SBJ/June 30-July 6, 2014/People and Pop Culture

Spotlight: Jordan Solomon, NBA

Solomon’s path leads from McKinsey to NBA

From the excitement of working his first job at Fenway Park to the disappointment of a missed opportunity out of college, Jordan Solomon managed to keep a level head and now brings an outside perspective to his new role as vice president of team marketing and business operations for the NBA. Solomon spoke with staff writer Bryan Ives.


Age: 35
New title: Vice president of team marketing and business operations, NBA
Previous title: Associate principal, McKinsey & Co.
First job: Sold Coca-Cola in the bleachers at Fenway Park
College education: Undergraduate degree, University of Wisconsin – Madison, 2000; MBA, Dartmouth College, 2006; MPA, Harvard University, 2006.
Resides: Manhattan. Two boys, 5 and 3 years old
Grew up: Marblehead, Mass.
Executives most admired: Warren Buffett and Greg Becker, president and CEO of Silicon Valley Bank
Brand most admired: “Disney. I think the way they’re able to resonate with both young and old is extremely compelling.”
Favorite vacation spot: Martha’s Vineyard
Last book read: “Billy Twitters and His Blue Whale Problem,” by Mac Barnett. Read it with his sons. “It’s an awesome kids book.”
Last movie seen: “The Hunger Games: Catching Fire”
Favorite movie: “Good Will Hunting”
Favorite band: U2

What is the biggest challenge in your new position?
The NBA is a fabulously run organization, as are all of our teams, so identifying the most impactful ways to apply data and analytics to help grow our businesses while maintaining a deep appreciation for what is already working.

What is the biggest risk you’ve taken in your career?
I left what was a fun and successful career in Silicon Valley to go back to graduate school and try something different.

What is your biggest professional accomplishment?
At McKinsey I worked closely with a client to increase the productivity in their sales force by combining art and science.
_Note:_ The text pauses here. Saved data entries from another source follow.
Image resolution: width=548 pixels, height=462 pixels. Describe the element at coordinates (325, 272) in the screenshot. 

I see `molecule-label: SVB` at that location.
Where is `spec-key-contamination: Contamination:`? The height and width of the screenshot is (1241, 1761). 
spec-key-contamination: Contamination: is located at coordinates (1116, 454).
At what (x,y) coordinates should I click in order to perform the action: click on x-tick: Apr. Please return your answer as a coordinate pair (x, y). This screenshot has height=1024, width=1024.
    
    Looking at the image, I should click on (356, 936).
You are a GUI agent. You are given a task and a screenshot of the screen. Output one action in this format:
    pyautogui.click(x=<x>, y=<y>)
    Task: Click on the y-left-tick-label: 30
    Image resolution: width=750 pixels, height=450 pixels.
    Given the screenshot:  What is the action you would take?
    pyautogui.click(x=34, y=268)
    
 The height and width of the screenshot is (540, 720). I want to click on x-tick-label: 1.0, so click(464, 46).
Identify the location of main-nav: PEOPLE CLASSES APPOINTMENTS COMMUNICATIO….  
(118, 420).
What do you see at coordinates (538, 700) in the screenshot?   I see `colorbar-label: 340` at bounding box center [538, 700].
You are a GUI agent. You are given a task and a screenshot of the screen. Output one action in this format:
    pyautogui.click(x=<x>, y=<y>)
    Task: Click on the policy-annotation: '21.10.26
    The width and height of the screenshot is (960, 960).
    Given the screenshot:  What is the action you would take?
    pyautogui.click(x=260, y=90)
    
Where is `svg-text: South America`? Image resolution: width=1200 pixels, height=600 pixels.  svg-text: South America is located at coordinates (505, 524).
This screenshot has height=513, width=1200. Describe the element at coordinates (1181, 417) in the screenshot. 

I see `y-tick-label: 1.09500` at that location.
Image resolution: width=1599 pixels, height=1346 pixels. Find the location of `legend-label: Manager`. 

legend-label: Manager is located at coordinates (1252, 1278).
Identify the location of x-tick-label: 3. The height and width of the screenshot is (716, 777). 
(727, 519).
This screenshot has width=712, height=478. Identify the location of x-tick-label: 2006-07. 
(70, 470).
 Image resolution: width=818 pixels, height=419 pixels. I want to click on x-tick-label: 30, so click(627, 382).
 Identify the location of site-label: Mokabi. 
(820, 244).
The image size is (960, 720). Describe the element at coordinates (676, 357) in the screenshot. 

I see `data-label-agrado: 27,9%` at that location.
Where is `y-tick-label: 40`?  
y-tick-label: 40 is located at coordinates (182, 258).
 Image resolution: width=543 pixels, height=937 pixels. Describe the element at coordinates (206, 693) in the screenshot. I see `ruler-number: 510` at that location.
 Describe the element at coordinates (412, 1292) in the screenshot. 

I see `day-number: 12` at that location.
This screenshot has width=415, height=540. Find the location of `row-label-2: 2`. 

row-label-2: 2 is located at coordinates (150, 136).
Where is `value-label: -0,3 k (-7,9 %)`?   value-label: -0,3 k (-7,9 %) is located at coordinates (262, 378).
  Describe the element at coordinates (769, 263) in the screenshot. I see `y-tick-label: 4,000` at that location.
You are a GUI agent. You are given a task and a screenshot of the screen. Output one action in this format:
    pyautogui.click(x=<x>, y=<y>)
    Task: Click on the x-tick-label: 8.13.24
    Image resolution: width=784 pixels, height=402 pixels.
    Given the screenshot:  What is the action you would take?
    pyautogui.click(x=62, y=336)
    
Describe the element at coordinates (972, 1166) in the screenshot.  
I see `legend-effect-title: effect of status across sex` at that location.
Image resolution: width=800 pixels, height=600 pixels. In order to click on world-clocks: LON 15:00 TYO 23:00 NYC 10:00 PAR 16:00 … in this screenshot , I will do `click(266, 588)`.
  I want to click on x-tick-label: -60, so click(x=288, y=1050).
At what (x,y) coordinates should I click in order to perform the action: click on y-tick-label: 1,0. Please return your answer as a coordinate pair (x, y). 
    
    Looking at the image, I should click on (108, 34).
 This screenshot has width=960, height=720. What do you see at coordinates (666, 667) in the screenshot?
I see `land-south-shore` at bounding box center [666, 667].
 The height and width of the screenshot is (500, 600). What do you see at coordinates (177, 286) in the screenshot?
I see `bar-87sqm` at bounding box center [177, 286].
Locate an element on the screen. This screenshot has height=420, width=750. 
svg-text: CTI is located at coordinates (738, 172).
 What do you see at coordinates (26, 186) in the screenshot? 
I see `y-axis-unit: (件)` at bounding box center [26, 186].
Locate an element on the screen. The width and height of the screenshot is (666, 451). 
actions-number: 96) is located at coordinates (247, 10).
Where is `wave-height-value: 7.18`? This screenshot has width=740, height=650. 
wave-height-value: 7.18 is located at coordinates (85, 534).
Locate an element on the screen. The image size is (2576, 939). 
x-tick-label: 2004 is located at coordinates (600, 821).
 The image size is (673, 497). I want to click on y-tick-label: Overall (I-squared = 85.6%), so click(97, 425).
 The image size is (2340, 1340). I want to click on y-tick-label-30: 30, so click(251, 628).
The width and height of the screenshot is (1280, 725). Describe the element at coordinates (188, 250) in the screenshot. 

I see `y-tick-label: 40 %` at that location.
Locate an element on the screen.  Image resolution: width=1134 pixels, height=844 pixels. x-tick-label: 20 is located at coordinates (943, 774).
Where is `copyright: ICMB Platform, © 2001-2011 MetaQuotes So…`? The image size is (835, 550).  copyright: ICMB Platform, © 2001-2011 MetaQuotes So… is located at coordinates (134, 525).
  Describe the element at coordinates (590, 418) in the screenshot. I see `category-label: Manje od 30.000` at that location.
So we used data to identify what the best sellers were doing and then developed and rolled out a training program to 15,000 salespeople.

What is your biggest professional disappointment?
I’d probably say it’s not playing point guard in the NBA. That would be my first answer, but my other would be out of college I interviewed and did not get what I thought was my dream job working at Disney.

What career advice do you have for people wanting to get into the sports industry?
Develop a set of skills and perspectives from outside of sports that can help the sports industry to innovate. So whether that is through analytics, customer experience, technology, marketing — but bring a new set of best practices and insights.

What is one story you are continuing to watch in the sports world today?
I think the impact of technology on the in-game experience, especially virtual reality technologies like Oculus, could dramatically change the value proposition of coming to an arena or stadium.

What is the one element you would like to see changed about the sports industry?
As the father of two young boys I’d like to see more games played at times when my boys can attend them and watch them live.